Hogan lettered for the Baylor Bears of Baylor University from 1945 to 1946 before transferring to play for the Trinity Tigers of Trinity University from 1947 to 1948. He was a team captain both seasons at Trinity. He garnered first-team All-Lone Star Conference and honorable mention Little All-America recognition while at Trinity as well. He was inducted into the Trinity University Athletics Hall of Fame in 2003. Hogan was the first person from Trinity University to play in the NFL.

==Professional career==
After going undrafted in the 1949 NFL draft, Hogan signed with the Pittsburgh Steelers on February 27, 1949. He started all 12 games for the Steelers during his rookie year in 1949, recording one interception and two fumble recoveries. He was named a first-team All-Pro by the International News Service for the 1949 season. Hogan started 12 games for the Steelers for the second consecutive season in 1950, totaling one interception and one fumble recovery. He became a free agent after the 1950 season and re-signed with the Steelers. He started all 12 games again in 1951 and made one interception. Hogan started all 12 games for the fourth straight season in 1952, accumulating four interceptions for 50 yards and one touchdown, one fumble, and one blocked kick/missed field goal return touchdown. Hogan started all 12 games for the fifth consecutive year during his final NFL season in 1953 and made one fumble recovery.
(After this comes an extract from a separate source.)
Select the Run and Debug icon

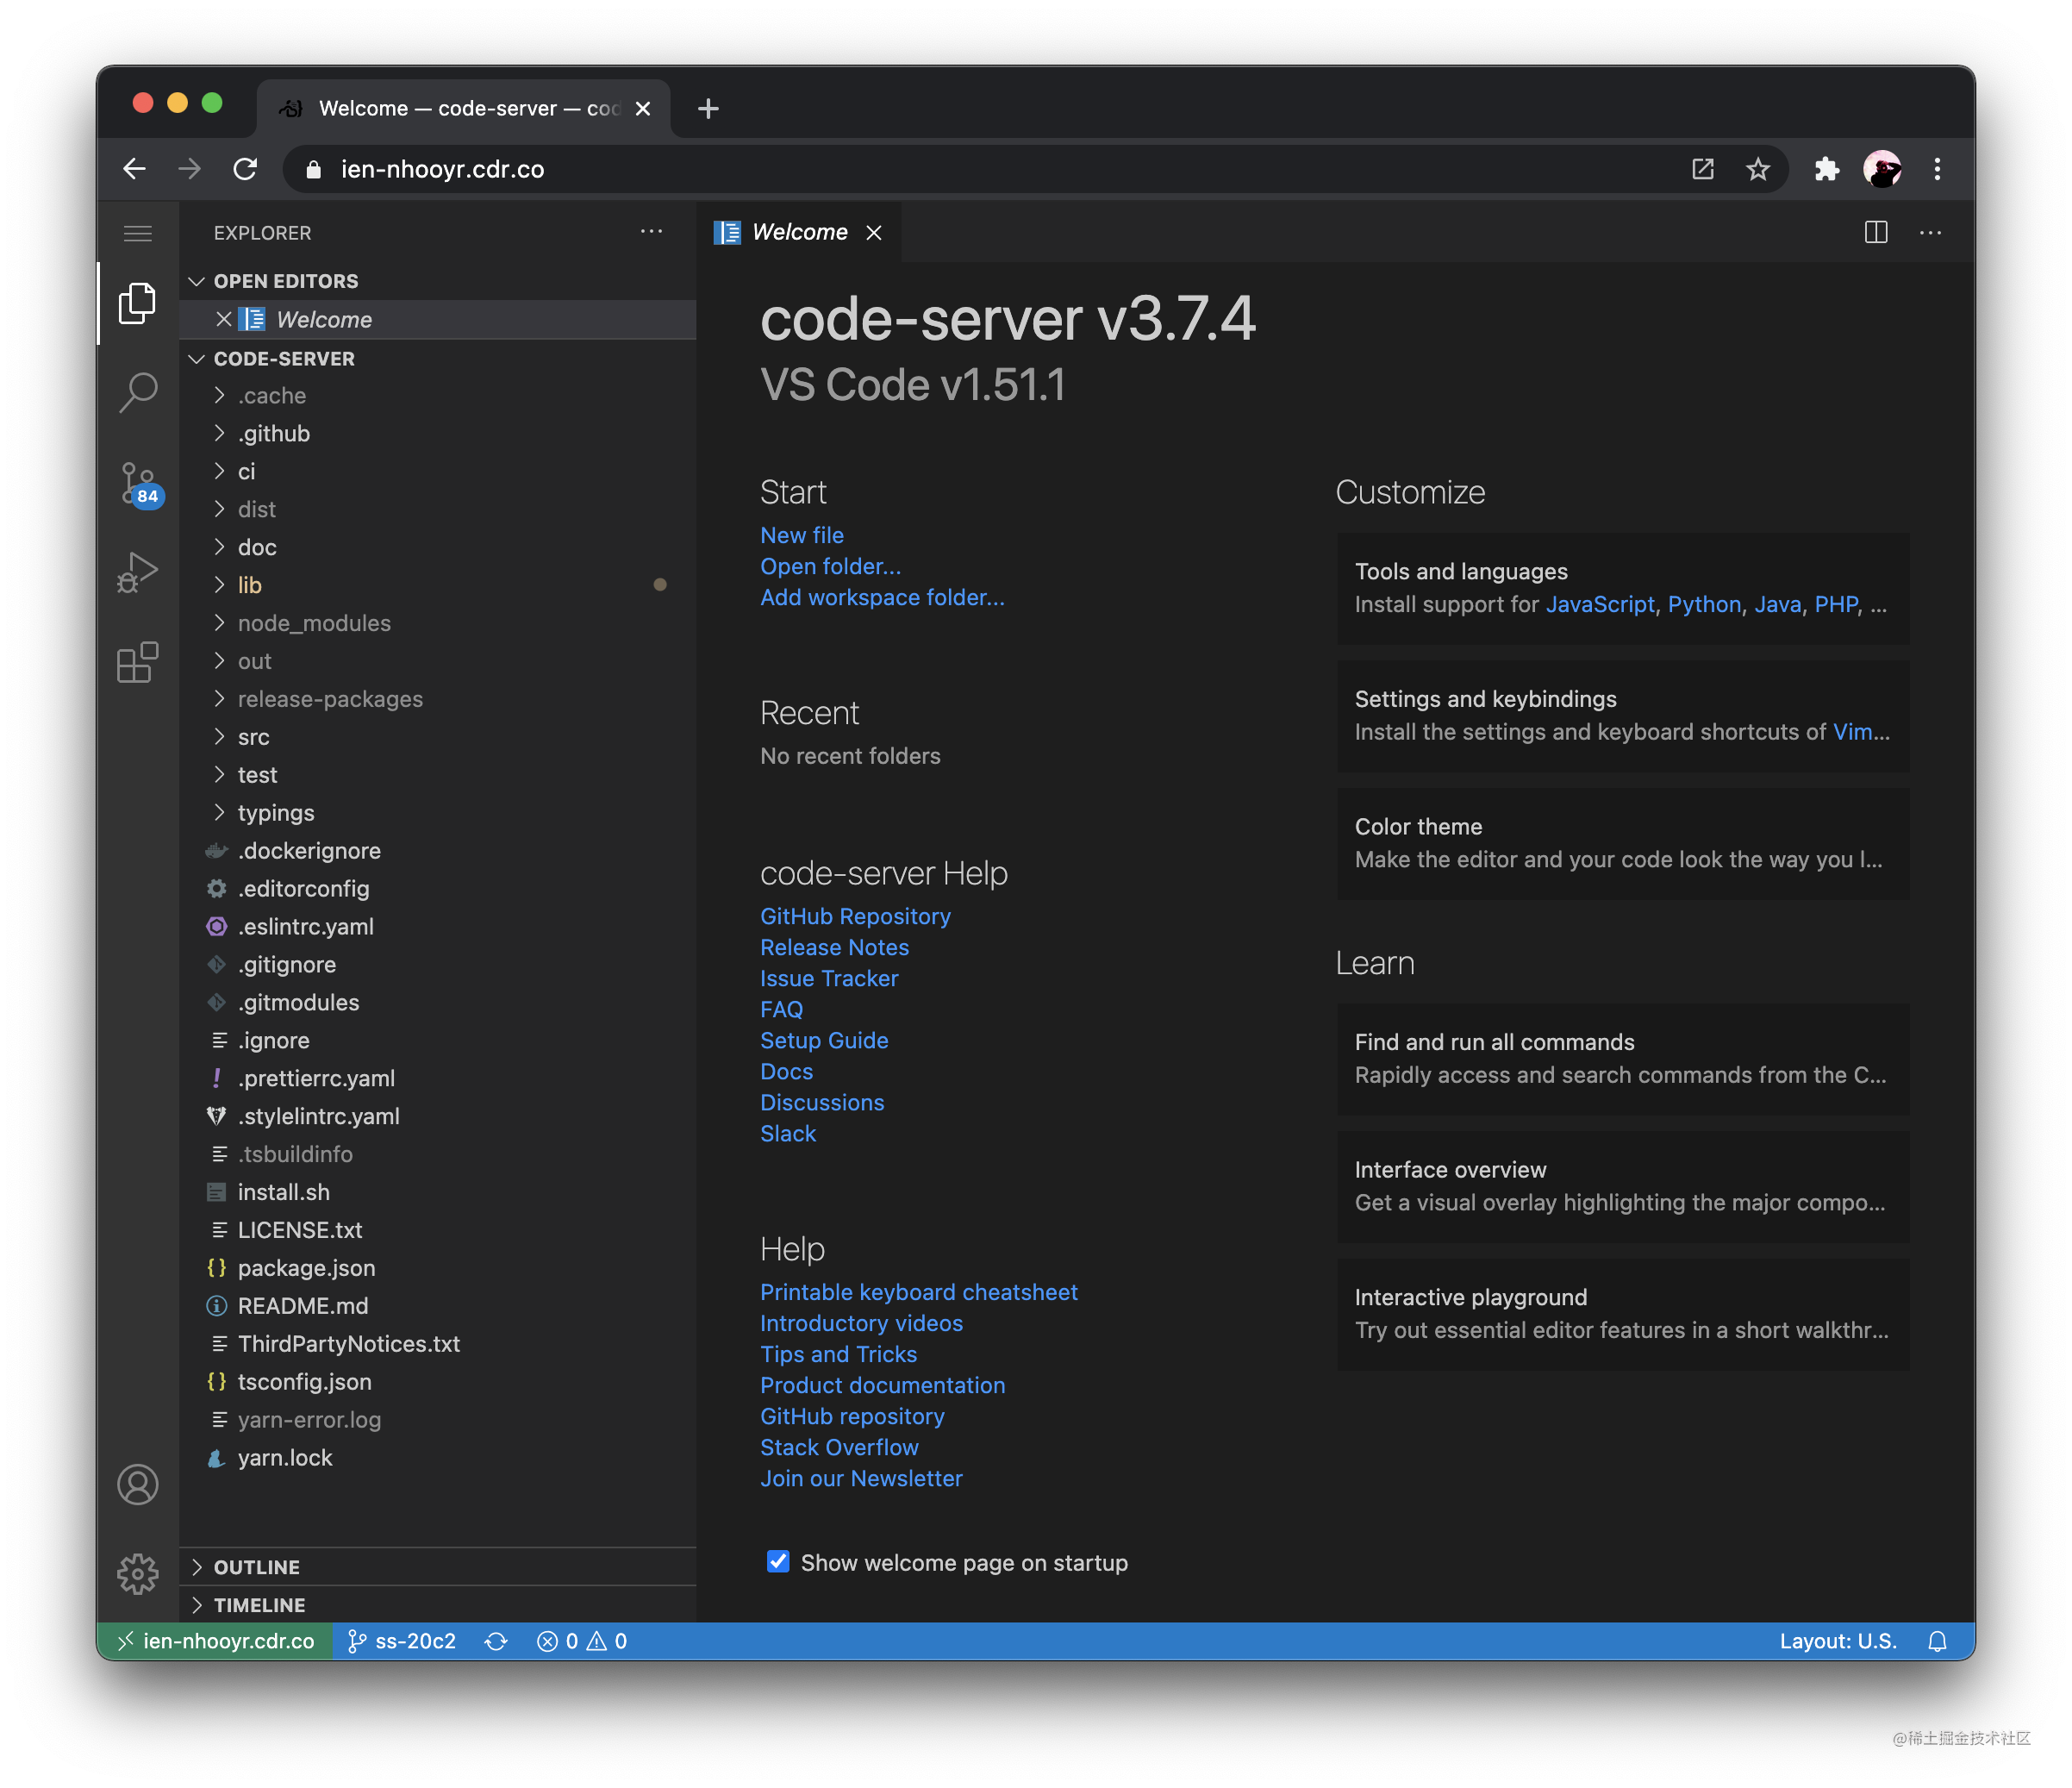tap(137, 572)
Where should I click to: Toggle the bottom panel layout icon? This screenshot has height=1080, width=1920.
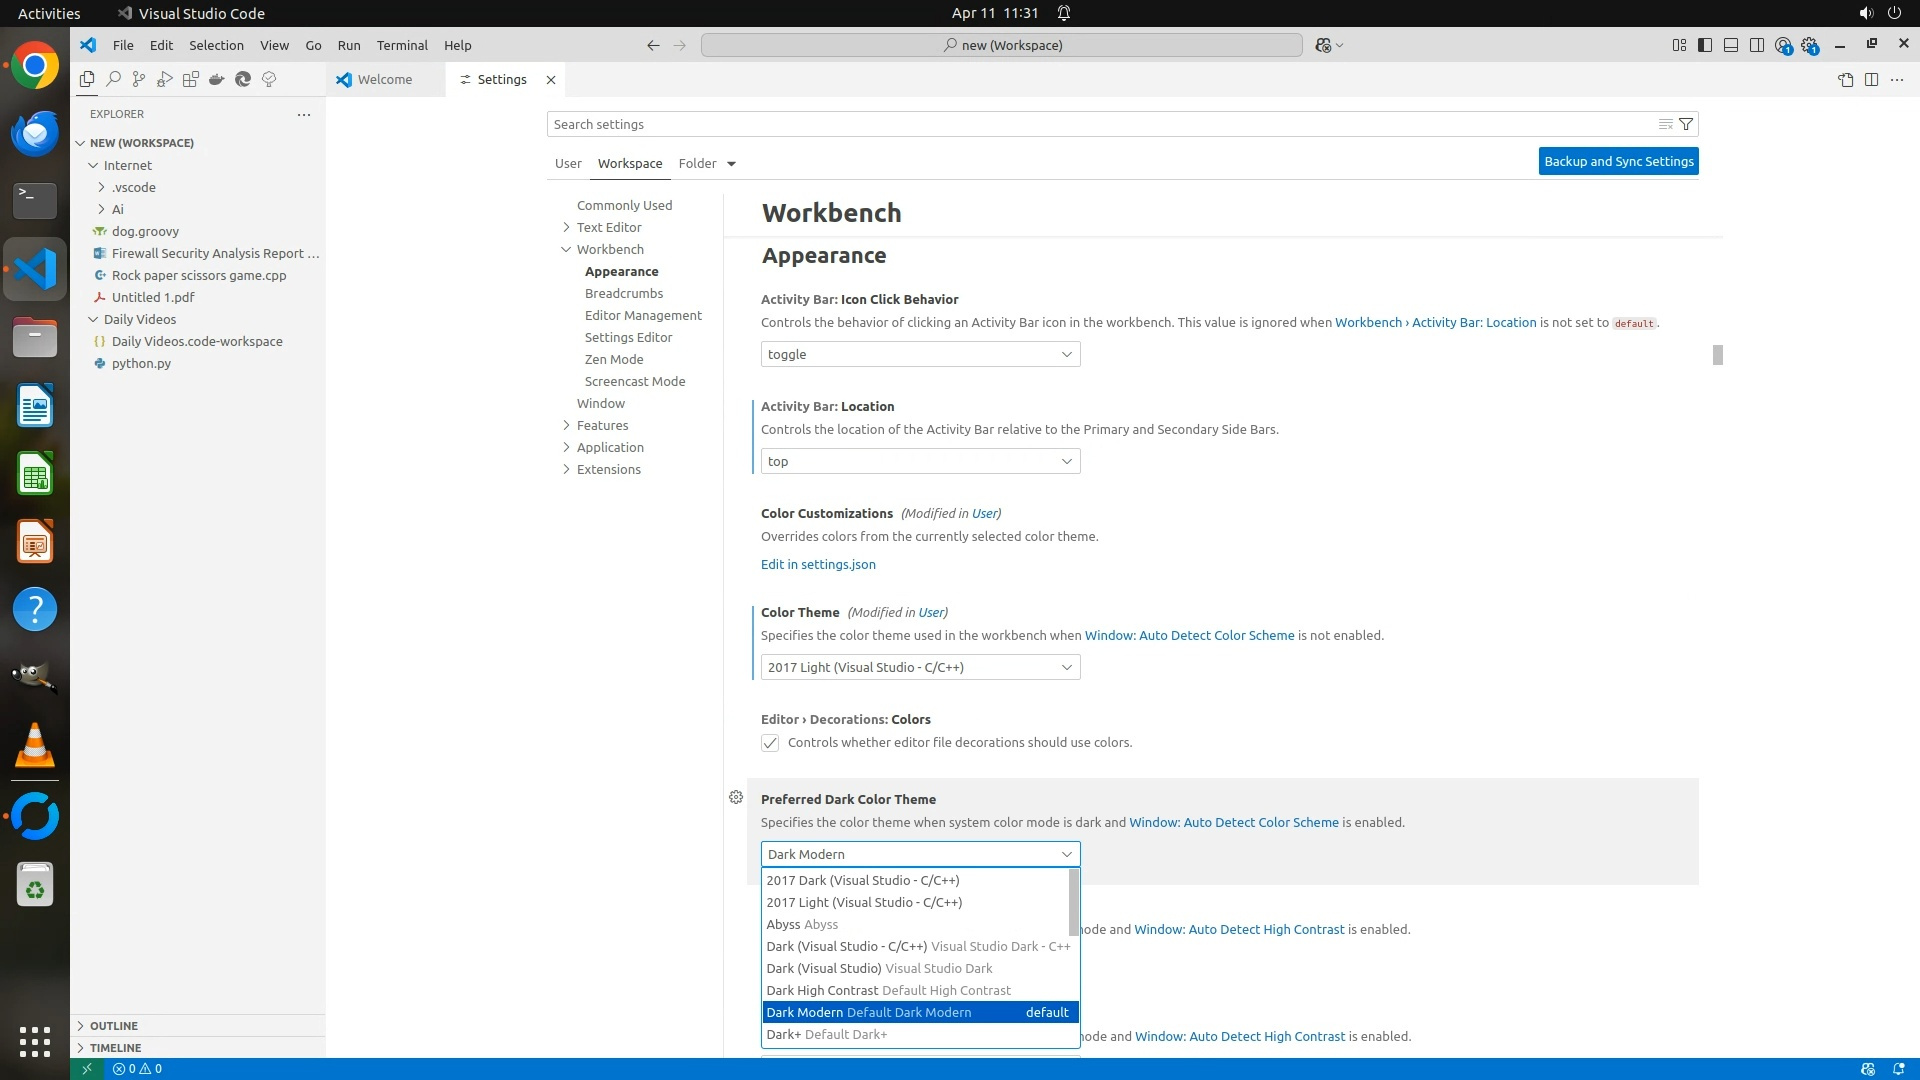(x=1731, y=45)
Overall, Hogan started every game for the Steelers from 1949 to 1953, accumulating career totals of seven interceptions, four fumble recoveries, one interception return touchdown, and one blocked kick/missed field goal return touchdown. He was later named to the Pittsburgh Steelers All-Time Team for their first 40 years. He was a linebacker for his entire pro career except for the 1950 season, in which he was listed as a defensive guard.

==Later life==
Hogan later coached high school football and track in Texas for 20 years. Hogan was a fan of the Old West. He travelled the Western states every summer, buying and trading Western memorabilia. His obituary in The Monitor stated that "he watched Gunsmoke every day". Hogan died on April 6, 2016, in Bandera, Texas.